The loud pompous parts were predictable and the chord progressions were weird and not very serious.

The piece, on the whole, seemed like a long joke with no punchline.

The solo voice was just odd. It was too out there but at the same time, too clean. Maybe if it hadn't been some normal every day singer... sort of like how Munic or Minority Report used a more ethnic voice...

This was just... voice.And it sounded to me almost similar to the original Star Trek TV series theme how it had that voice in it. Just some random lady singing along. (not to nock star trek because that completely worked... here, it was just funny!)

Had it been a chorus? Maybe it would have been better.

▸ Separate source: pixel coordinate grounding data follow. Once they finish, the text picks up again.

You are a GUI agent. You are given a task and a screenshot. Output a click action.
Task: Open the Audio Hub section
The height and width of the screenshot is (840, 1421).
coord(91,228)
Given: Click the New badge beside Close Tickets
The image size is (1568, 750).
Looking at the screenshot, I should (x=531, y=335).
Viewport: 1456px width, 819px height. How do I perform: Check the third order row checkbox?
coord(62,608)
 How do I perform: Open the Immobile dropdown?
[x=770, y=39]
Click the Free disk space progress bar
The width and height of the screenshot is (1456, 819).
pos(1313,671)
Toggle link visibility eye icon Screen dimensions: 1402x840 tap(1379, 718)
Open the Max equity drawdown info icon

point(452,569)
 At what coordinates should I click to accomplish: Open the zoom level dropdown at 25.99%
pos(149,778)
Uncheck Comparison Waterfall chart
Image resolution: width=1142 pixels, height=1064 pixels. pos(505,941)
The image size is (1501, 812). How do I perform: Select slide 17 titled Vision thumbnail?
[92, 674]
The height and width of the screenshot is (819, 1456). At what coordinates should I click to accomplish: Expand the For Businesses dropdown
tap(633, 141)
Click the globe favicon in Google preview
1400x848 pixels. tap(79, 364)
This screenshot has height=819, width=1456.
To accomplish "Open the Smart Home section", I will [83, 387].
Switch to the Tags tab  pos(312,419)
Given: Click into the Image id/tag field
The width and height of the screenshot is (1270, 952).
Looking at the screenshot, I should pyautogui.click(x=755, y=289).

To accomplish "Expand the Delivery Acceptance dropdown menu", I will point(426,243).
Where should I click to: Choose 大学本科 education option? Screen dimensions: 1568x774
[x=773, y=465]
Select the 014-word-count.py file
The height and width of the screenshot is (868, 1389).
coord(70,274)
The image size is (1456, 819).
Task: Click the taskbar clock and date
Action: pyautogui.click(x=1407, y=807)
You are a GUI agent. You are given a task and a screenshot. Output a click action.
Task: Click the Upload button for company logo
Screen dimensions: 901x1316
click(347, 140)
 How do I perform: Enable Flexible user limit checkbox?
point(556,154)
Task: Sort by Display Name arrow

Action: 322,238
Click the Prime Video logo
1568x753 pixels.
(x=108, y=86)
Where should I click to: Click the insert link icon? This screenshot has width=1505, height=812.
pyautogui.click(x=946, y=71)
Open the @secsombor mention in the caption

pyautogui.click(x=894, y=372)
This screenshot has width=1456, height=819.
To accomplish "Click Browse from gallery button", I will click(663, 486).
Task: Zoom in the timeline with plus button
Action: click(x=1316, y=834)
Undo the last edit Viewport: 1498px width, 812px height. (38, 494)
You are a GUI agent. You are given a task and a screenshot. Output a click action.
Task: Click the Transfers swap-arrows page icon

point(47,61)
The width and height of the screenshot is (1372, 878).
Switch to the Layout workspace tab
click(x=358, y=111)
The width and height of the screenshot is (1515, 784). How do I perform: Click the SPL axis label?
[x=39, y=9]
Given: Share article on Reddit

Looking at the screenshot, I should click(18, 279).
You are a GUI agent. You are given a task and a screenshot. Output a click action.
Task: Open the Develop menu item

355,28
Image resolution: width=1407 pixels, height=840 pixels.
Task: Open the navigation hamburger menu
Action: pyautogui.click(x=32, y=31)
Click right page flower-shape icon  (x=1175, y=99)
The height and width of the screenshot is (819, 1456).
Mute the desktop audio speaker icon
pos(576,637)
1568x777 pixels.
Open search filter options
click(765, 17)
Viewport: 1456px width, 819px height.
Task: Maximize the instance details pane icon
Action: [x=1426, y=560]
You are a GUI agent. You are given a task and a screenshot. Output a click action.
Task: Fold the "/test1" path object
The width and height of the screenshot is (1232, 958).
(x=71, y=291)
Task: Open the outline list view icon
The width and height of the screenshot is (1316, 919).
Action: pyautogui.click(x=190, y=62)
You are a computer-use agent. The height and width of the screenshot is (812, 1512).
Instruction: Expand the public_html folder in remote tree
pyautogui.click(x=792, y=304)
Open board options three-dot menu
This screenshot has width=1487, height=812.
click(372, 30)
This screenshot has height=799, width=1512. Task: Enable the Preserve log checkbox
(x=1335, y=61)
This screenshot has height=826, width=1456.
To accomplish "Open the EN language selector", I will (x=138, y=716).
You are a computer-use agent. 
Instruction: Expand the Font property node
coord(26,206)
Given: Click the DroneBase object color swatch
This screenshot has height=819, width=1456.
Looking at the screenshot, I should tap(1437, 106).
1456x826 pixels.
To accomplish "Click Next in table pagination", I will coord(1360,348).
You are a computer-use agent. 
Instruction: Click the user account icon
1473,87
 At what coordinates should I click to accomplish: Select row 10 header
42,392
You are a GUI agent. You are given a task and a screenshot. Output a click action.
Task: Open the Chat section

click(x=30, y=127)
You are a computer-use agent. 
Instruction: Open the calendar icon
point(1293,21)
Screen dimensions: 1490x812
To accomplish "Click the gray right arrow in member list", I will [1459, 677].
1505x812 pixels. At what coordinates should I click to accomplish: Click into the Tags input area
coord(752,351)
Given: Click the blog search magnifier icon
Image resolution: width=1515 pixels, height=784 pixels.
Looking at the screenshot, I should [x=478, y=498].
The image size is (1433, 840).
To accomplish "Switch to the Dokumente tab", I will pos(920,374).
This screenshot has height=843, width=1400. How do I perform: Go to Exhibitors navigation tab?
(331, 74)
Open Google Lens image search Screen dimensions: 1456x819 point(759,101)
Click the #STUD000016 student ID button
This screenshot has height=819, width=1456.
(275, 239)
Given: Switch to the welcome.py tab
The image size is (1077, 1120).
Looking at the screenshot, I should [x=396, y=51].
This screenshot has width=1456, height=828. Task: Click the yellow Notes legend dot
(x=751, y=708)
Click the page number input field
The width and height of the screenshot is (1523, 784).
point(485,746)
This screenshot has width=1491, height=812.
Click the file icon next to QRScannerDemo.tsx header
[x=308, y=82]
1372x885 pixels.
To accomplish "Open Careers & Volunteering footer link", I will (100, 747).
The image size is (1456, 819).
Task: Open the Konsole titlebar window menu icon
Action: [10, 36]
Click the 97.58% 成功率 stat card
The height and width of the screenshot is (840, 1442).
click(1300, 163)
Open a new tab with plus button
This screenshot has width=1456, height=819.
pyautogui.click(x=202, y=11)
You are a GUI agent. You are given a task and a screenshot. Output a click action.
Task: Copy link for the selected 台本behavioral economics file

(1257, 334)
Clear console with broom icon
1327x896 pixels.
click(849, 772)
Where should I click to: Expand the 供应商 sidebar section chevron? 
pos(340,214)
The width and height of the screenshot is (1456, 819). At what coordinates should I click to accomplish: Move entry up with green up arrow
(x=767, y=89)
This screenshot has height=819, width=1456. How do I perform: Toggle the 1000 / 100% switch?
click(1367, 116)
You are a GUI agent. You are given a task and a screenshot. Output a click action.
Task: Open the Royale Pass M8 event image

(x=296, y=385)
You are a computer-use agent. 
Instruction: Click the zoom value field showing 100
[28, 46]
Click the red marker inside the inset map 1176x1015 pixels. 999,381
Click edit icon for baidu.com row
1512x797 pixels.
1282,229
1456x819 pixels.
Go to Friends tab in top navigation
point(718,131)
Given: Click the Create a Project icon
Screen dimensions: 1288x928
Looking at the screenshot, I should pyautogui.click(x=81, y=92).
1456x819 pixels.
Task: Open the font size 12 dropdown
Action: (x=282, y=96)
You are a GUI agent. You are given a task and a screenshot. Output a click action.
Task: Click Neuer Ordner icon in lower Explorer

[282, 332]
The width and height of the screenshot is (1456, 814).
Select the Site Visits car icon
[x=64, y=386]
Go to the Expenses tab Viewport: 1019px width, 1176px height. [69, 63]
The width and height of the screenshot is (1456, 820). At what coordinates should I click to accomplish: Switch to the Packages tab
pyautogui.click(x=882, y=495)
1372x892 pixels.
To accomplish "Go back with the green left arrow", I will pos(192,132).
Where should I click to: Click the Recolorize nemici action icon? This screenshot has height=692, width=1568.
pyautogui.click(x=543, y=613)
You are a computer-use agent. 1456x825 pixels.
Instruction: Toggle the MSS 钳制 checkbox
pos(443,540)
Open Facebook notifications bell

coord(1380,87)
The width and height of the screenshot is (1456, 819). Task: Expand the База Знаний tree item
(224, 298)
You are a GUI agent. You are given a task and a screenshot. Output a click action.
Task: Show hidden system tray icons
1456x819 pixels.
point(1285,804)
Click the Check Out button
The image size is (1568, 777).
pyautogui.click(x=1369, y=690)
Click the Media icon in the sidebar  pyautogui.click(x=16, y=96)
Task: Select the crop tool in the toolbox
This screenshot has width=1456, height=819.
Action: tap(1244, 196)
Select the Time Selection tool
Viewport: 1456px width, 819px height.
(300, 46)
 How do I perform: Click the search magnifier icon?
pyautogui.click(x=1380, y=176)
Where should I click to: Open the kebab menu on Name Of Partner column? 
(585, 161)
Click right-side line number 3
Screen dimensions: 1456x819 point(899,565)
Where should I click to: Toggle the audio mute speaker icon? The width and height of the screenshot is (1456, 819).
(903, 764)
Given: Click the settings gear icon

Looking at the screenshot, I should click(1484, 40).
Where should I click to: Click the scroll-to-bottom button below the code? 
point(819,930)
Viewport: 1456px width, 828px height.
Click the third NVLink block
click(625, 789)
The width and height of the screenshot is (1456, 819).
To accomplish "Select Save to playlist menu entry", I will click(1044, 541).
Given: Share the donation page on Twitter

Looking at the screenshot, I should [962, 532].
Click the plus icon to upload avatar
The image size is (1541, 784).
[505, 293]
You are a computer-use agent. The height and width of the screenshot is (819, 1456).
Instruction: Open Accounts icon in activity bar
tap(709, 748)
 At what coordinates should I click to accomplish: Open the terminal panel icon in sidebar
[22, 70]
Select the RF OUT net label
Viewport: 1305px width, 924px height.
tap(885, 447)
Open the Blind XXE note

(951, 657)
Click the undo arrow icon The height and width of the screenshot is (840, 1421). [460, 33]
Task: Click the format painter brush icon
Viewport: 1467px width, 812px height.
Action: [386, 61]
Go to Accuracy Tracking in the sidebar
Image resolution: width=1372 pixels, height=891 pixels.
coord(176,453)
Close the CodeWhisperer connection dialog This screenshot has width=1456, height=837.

But the wandering of the melody, which was an ok melody, was odd. How it moved around from one chord to another was just either obvious or strange.

It could have worked for Video Games, but it doesn't work for film.

When I said it sounded like video game music, what i meant was it would have worked for that. It doesn't work for film.

And on top of that, the emotional aspect of it was absent. It had no real emotion to it. It didn't capture the film at all to me, which was ultimately NOT about the monster... NOT about the attack... NOT about why it was here, how it got here, what it was, why it had these... parasites on it... why when they bit you things happened...

But really... it was about what we do with the time we have and the people we spend it with... How we tell the people we love we don't love them, put them through pain, and in the end will do anything for them.

How we waste the time we have to leave the people we love and treat them like garbage.

And the musical ending spoke none of this. All it sounded like was a big, boisterous, bombastic melody with a solo voice over it kinda just singing along as it moved around in predicticable and increasingly odd ways...

And THAT is why I didn't like it.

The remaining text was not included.